Nach Ansicht der Wettbewerbszentrale verstößt das Angebot gegen verschiedene rechtliche Vorgaben, etwa gegen das Heilpraktikergesetz. Der Verein, der unter anderem Spitzenverbände der deutschen Wirtschaft vertritt, verlangt unter anderem, dass dm in den Filialen kein Augenscreening zur Feststellung von Augenkrankheiten durch Menschen durchführen lässt, die keine Ärzte sind, und solche Angebote nicht bewirbt.
Die Wettbewerbszentrale möchte all das gerichtlich klären lassen, »da die Einhaltung medizinischer Standards ein relevanter Aspekt des Patientenschutzes ist«. Am Düsseldorfer Landgericht ist im November ein weiterer Prozess angesetzt. Dort geht es um den Kooperationspartner von dm.
Gestartet hatte dm das Angebot in acht Filialen, dort besteht es nach wie vor. Die Auswertung der Screenings erfolgt den Angaben nach mit Hilfe Künstlicher Intelligenz und ist ärztlich geprüft. Allerdings betont dm auf der entsprechenden Internetseite, das Screening ersetze keine medizinische Diagnose oder ärztliche Untersuchung.
Vor wenigen Wochen hatte Geschäftsführer Bayer einen Ausbau auf 30 Filialen angekündigt: Sowohl in ländlichen Regionen in Schleswig-Holstein, in denen es vergleichsweise wenige Augenärzte gebe, als auch in Großstädten wolle dm schauen, wie das Angebot dort jeweils angenommen wird.
Außerdem hat das Unternehmen den Angaben nach an der Darstellung gefeilt, wie es Kundinnen und Kunden in den Filialen zeigt, dass sie dort ein Augenscreening machen können. »Das ist ja eine noch eher ungewohnte Dienstleistung in einem Drogeriemarkt«, sagte Bayer.
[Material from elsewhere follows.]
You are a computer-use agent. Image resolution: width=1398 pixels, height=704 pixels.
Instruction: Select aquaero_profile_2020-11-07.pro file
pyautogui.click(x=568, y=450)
Zahlen zur Nutzung nennt dm nicht. Das Angebot werde aber gut angenommen, wenngleich in dem Zusammenhang von einer langfristigeren Strategie die Rede ist. Zwei Krankenkassen – eine private, eine gesetzliche – hätten das Angebot inzwischen aufgenommen und böten es ihren Beitragszahlern an.